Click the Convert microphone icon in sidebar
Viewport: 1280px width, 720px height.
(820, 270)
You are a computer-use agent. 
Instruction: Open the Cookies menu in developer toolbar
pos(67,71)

● ● ● ● ● ● ●

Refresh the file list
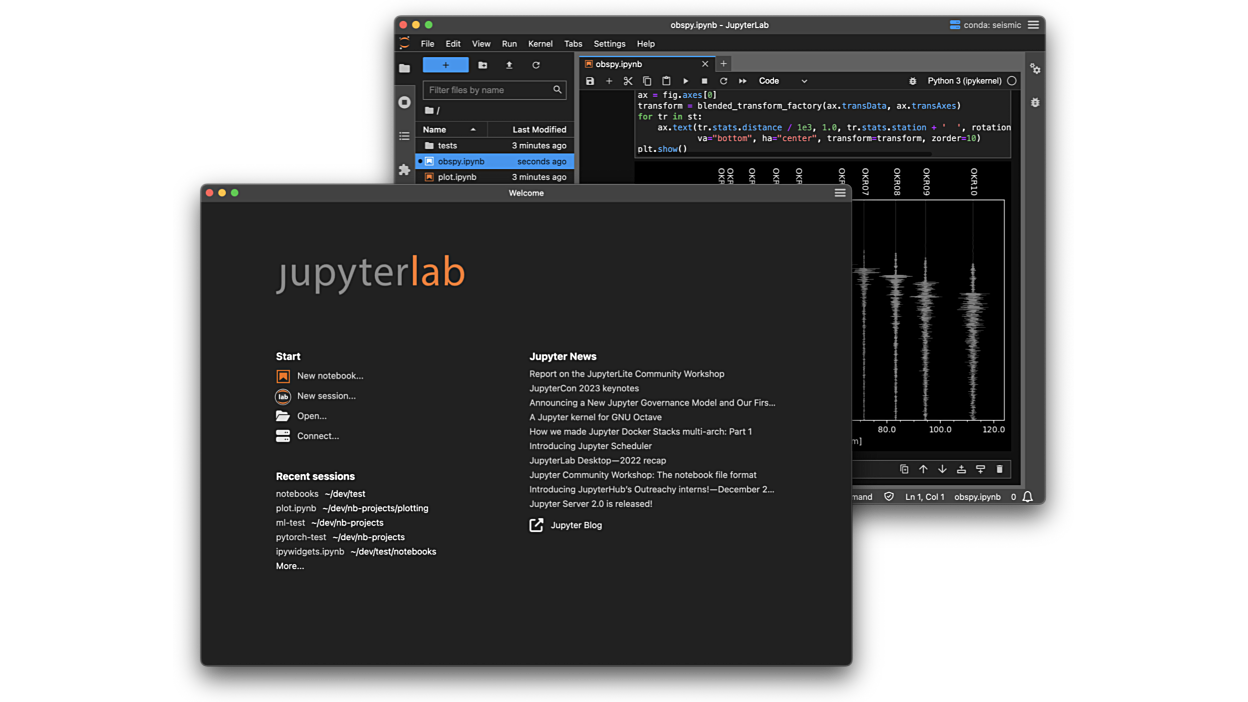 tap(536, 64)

● ● ● ● ● ● ●

What needs to be done
Give only the number of lines in the data above that contain the string "toolbar". Matching is case-sensitive.

Expected answer
1